The bill mandates that the state’s investor-owned utilities (IOUs) reduce their energy consumption by 22.2% by 2025. This mandate is broken down into yearly increments – each utility is supposed to meet each annual goal on the path to the overall reduction. For 2013, IOUs must reduce the annual electricity consumption of their customers by 0.9%.

Annual energy efficiency benchmarks for Ohio's investor-owned utilities, as specified by SB221 (courtesy of Mark Rabkin).

Annual energy efficiency benchmarks for Ohio’s investor-owned utilities, as specified by SB221 (courtesy of Mark Rabkin).

The bill also required IOUs to generate at least 25% of their electricity from advanced energy sources by 2026. Of these “advanced energy sources,” at least half must come from true renewable energy sources, like wind and geothermal (the bill includes a 0.5% carve out for solar energy). The other half can come from alternative sources, including “clean coal” (carbon capture and sequestration) and, as of Fall 2011, combined heat and power.

• Given information:

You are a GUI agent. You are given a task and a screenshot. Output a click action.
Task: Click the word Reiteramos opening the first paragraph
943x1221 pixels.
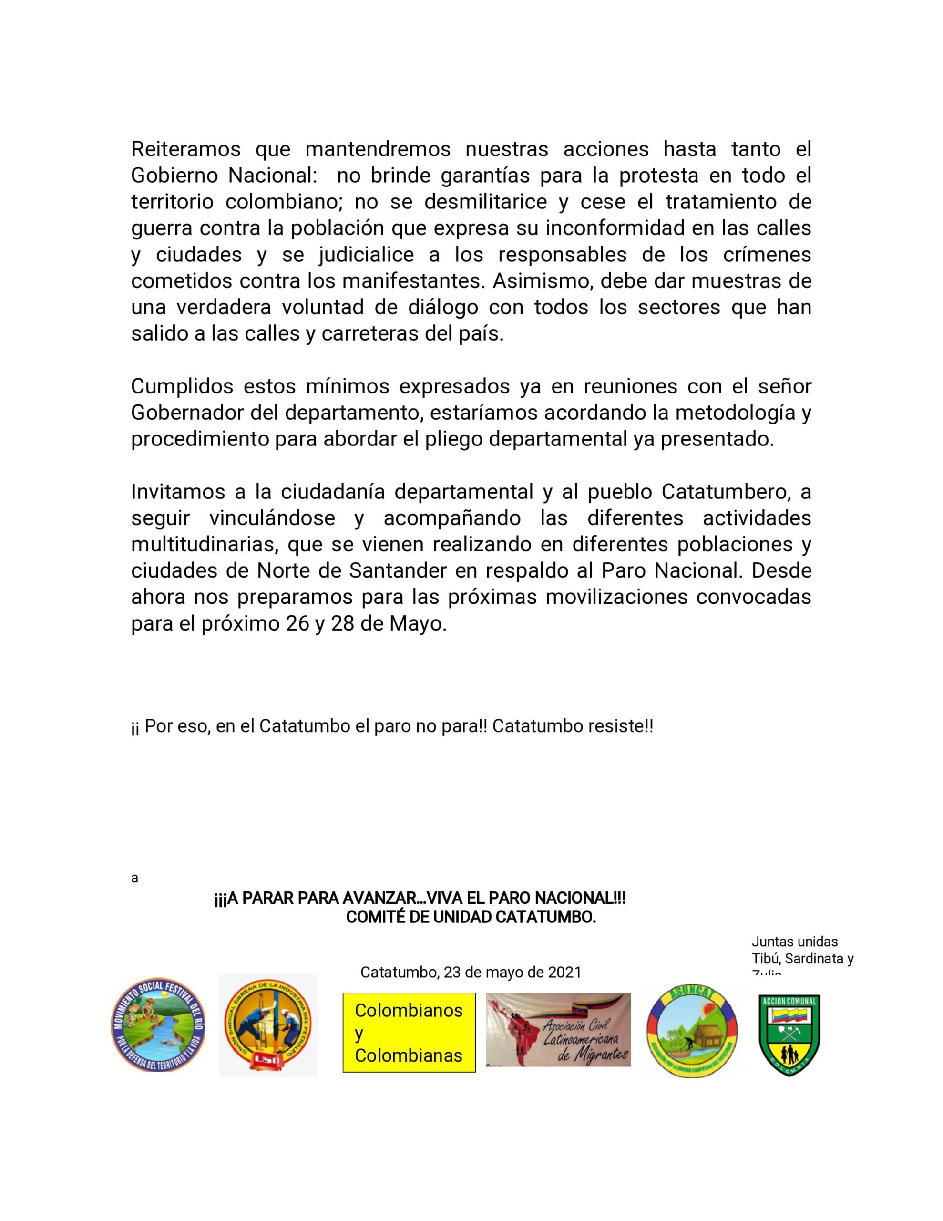(185, 149)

• Work instruction A: In the SB221 passage, by what year must investor-owned utilities generate at least 25% of their electricity from advanced energy sources?
• Work instruction B: Output the stretch of the SB221 passage from "Annual energy efficiency benchmarks for Ohio’s" through "heat and power.", copied word for word.

• Answer section A: By 2026.

• Answer section B:
Annual energy efficiency benchmarks for Ohio’s investor-owned utilities, as specified by SB221 (courtesy of Mark Rabkin).

The bill also required IOUs to generate at least 25% of their electricity from advanced energy sources by 2026. Of these “advanced energy sources,” at least half must come from true renewable energy sources, like wind and geothermal (the bill includes a 0.5% carve out for solar energy). The other half can come from alternative sources, including “clean coal” (carbon capture and sequestration) and, as of Fall 2011, combined heat and power.